S’il est nécessaire, comme l'a fait ma collègue, de nous interroger sur les modalités d’une évaluation d’un travail de philosophie fait le jour d’un examen en vue d’améliorer et de rendre plus "juste" le résultat chiffré de cette évaluation, il me semble philosophiquement indispensable d’aller plus loin dans le questionnement, afin de mettre en cause le sens de cette épreuve qu’est le baccalauréat sous sa forme actuelle, à la lumière des contradictions qu’il y a à faire passer cet examen en double aveugle dans cette discipline ; laquelle n’est précisément enseignée qu’en année d’examen.
Si philosopher, c’est méditer d’une manière
rationnelle
sur des questions de principes que soulève l’expérience
humaine
en ce qu’elle a d’universel et si une telle méditation impose
l’épreuve
du doute vis-à-vis de nos opinions et croyances toutes
faîtes,
comme nous l’enseignons tous à nos élèves, alors
philosopher
c’est prendre le risque de penser par soi-même (Kant) à
propos
de problèmes sans solutions incontestables ; chacun est donc
invité
à se remettre en question soi-même, dès lors que
les
opinions et croyances constituent son identité personnelle et/ou
collective supposée et fondent le sens ou l’absence de sens
qu’il
est censé donner à sa vie.
Or ce risque impose en effet le droit à l’erreur et à
l’errance intellectuelle, sauf à supposer que cette recherche
doit
trouver dans l’année sa réponse en terme de positions
clairement
établies et argumentées chez des adolescents dont les
expériences
de la vie et la culture philosophique sont nécessairement
limitées.
· · · · · · ·
**ÉNONCÉ ÉCRIT**
Citez le texte sur l'épreuve de philosophie au baccalauréat entre « S’il est nécessaire, comme » et « qu’en année d’examen. », ces deux passages compris. Les entrées ne jouent aucun rôle dans ce travail.

Entrées de position des éléments:
· · · · · · ·
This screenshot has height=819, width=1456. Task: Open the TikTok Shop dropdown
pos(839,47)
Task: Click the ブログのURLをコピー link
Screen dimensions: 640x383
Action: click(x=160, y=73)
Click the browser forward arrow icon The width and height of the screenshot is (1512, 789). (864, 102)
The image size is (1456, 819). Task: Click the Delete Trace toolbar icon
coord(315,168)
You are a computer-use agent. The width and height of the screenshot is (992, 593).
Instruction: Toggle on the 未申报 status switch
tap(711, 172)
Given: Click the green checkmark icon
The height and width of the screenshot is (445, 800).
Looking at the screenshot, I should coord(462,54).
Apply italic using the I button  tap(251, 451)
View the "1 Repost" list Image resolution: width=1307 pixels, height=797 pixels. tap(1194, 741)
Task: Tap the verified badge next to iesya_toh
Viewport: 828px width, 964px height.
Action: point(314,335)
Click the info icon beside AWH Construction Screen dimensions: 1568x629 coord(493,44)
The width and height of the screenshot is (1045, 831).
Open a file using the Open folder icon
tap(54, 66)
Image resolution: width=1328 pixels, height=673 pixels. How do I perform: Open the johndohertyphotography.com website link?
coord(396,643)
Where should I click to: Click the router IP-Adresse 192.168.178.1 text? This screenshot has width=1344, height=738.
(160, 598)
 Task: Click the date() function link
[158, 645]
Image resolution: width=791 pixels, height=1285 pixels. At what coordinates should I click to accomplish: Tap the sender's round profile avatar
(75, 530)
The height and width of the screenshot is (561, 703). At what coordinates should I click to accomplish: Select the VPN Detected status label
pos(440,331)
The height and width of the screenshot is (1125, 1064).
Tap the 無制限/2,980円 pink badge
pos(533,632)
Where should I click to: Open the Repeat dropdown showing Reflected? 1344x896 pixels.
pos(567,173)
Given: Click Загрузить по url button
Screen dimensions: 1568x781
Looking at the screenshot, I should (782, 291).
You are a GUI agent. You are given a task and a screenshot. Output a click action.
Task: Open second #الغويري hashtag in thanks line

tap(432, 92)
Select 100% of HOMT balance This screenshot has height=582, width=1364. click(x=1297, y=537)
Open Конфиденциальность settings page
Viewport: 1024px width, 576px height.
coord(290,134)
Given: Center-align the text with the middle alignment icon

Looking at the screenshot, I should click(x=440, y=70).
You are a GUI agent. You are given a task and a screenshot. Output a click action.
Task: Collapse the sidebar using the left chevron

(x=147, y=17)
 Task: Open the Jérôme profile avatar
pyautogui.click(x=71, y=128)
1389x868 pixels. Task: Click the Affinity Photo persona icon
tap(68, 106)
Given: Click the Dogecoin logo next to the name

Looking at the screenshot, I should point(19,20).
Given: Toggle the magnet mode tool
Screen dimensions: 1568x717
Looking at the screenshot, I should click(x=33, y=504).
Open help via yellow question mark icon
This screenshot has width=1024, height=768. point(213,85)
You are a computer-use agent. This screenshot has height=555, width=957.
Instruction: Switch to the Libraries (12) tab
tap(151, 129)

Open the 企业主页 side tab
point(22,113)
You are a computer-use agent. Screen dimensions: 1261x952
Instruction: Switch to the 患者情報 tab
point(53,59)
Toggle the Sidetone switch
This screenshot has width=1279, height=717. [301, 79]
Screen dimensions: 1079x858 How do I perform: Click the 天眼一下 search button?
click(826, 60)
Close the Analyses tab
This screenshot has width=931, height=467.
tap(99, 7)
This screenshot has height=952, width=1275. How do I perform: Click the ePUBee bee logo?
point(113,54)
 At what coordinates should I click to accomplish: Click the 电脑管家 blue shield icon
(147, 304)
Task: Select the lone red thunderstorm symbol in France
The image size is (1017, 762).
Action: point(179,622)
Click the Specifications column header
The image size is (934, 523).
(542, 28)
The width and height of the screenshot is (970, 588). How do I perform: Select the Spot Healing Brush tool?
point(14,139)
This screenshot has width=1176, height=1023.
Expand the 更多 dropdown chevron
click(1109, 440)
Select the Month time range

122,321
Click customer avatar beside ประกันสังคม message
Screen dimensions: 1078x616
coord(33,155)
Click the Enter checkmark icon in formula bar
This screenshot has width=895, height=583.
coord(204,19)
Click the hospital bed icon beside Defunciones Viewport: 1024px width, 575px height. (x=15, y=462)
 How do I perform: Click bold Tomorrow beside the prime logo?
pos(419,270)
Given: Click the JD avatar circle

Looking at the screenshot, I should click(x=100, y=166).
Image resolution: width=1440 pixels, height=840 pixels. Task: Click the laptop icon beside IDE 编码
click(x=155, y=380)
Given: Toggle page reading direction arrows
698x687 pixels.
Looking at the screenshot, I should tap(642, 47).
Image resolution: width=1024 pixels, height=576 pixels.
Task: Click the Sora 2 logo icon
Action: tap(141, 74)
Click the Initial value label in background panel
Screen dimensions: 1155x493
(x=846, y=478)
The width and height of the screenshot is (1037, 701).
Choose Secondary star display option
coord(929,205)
· · · · · · ·
**RÉSULTAT FINAL**
S’il est nécessaire, comme l'a fait ma collègue, de nous interroger sur les modalités d’une évaluation d’un travail de philosophie fait le jour d’un examen en vue d’améliorer et de rendre plus "juste" le résultat chiffré de cette évaluation, il me semble philosophiquement indispensable d’aller plus loin dans le questionnement, afin de mettre en cause le sens de cette épreuve qu’est le baccalauréat sous sa forme actuelle, à la lumière des contradictions qu’il y a à faire passer cet examen en double aveugle dans cette discipline ; laquelle n’est précisément enseignée qu’en année d’examen.